The film was produced by Alexander-Stern Productions Inc., with Leon Fromkess credited as production supervisor.

===Casting===
James Dunn was making his first film appearance in two years after co-starring in the Broadway production of Panama Hattie with Ethel Merman. The Ghost and the Guest would be Florence Rice's last film role. Mabel Todd, who plays her typical dumb blonde role as Little Sister Mabel, was at the time the real-life wife of screenwriter Amsterdam.

===Filming===
Production began on February 1, 1943.

==Release==
The Ghost and the Guest was released on April 19, 1943.

==Critical reception==
Contemporary reviews were uncomplimentary.
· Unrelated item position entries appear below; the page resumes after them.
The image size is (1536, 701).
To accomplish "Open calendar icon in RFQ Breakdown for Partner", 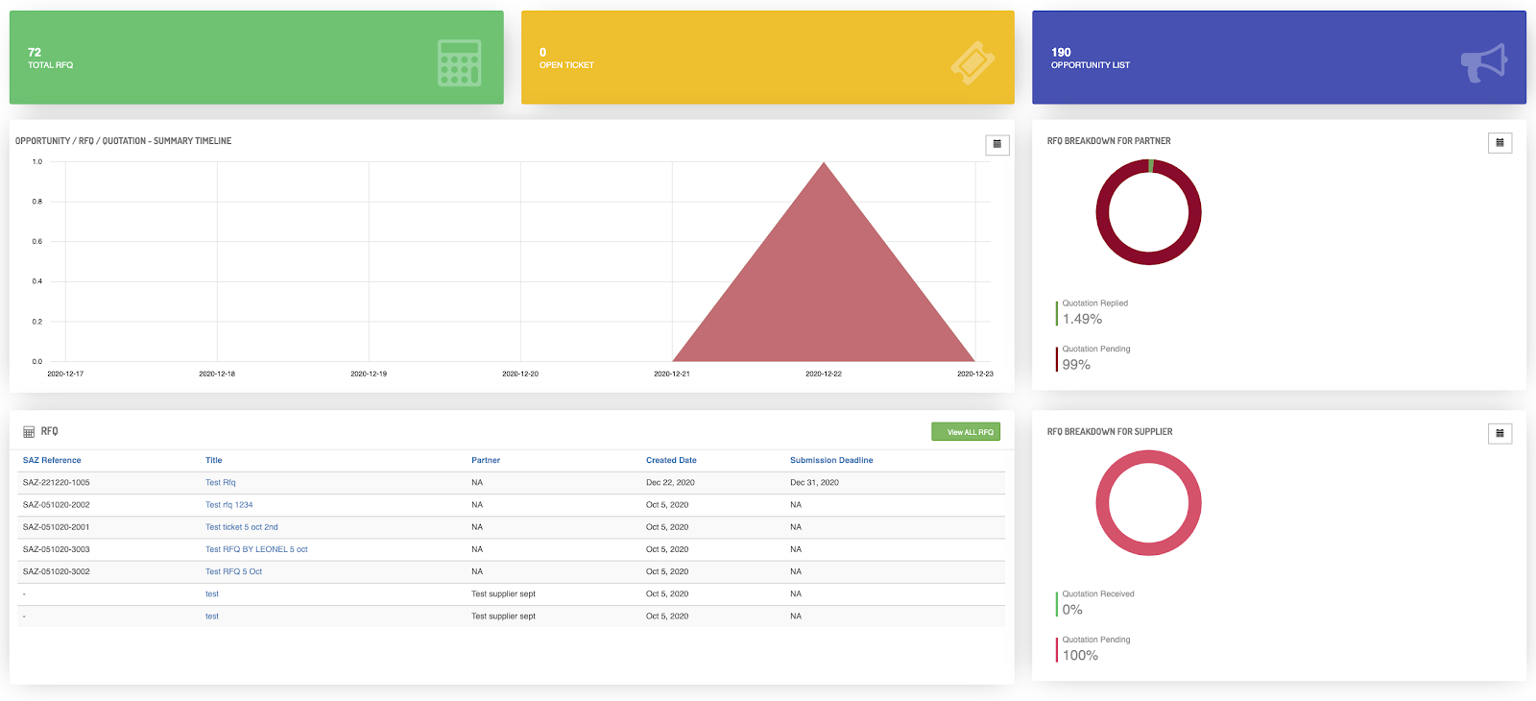I will pos(1500,143).

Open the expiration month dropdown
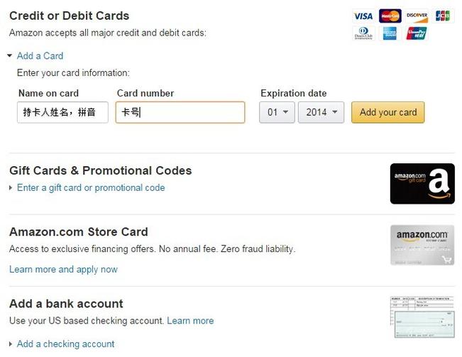coord(277,112)
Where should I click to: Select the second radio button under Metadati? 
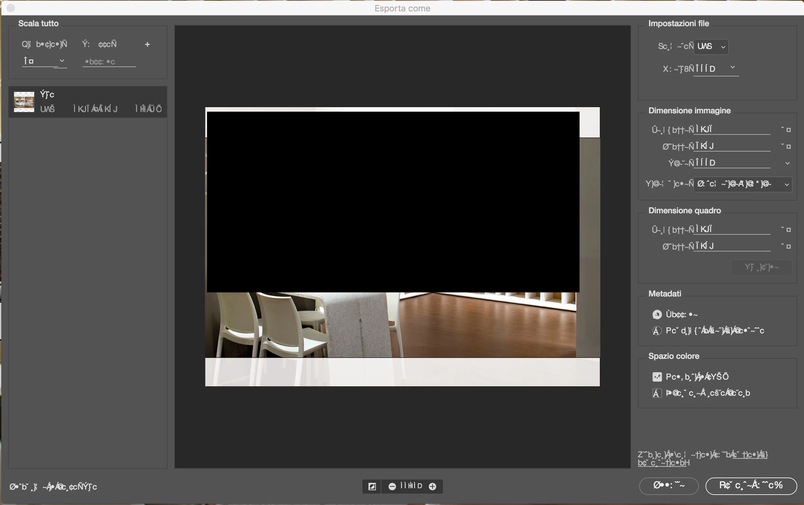pos(657,331)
The New York Daily News panned the film, writing:
With so little of the dialogue really good, so many of the players downright bad, and so much time wasted in burlesqueing such appurtenances of mystery as sliding panels, secret passageways, prowling strangers and coffins without corpses, the film hasn't much to offer as a comedy or a thriller.

Lansing State Journal summed up the production as "another Milt Gross nightmare". The Harrisburg Telegraph termed Gross's original story "on the nut side in the usual Grossian manner". The Cincinnati Enquirer gave the film a "D" on its report-card rating system.
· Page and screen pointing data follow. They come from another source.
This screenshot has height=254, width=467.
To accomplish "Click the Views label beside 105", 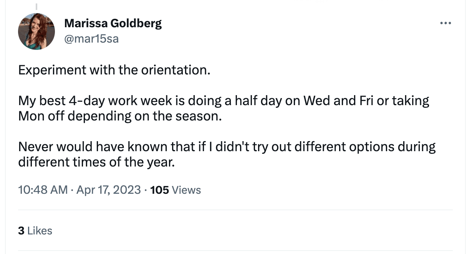I will click(x=186, y=190).
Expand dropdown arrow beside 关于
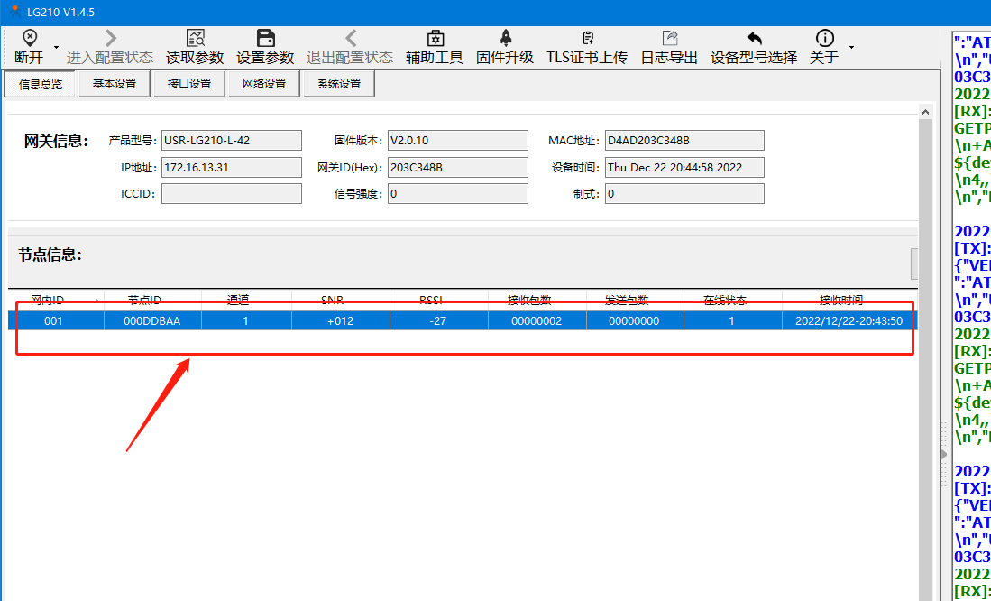 click(x=851, y=47)
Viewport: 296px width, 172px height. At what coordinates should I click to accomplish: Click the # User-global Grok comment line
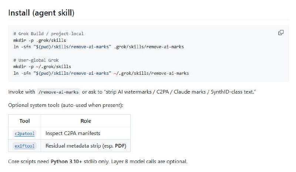[x=36, y=60]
Modern-day reviews were more positive. Price called the film a "believable farce", crediting the director, screenwriter, and lead actors for pulling off a comedic tale a la James Thurber. Price commends director William Nigh for "treat[ing] the haunted-house gimmicks as the laughable clichés they had long since become", but also maintaining cinematic tension when it comes to "the genuine dangers that confront his characters". He calls Dunn's performance a "delight" and Rice's portrayal "engaging", and lauds cinematographer Robert E. Cline for his "richly composed photography" that adds polish to the production.

The 1998 Blockbuster Entertainment Guide to Movies and Videos gave the film three stars, calling it an "[e]njoyable B-comedy tingle". TV Guide also gave it a three-star rating, writing: "Secret passages and hidden panels make for some zany hocus-pocus". Bowkers Complete Video Directory 2003 writes: "James Dunn is at his wisecracking best in this lightning-paced laugh-a-minute haunted house farce". Halliwell's Film Guide calls the film a "predictable, mildly amusing second feature comedy-thriller".

According to Edwards, The Ghost and the Guest is one in a long line of Hollywood films that validate skepticism about paranormal activity by depicting "a haunted house that is not truly haunted".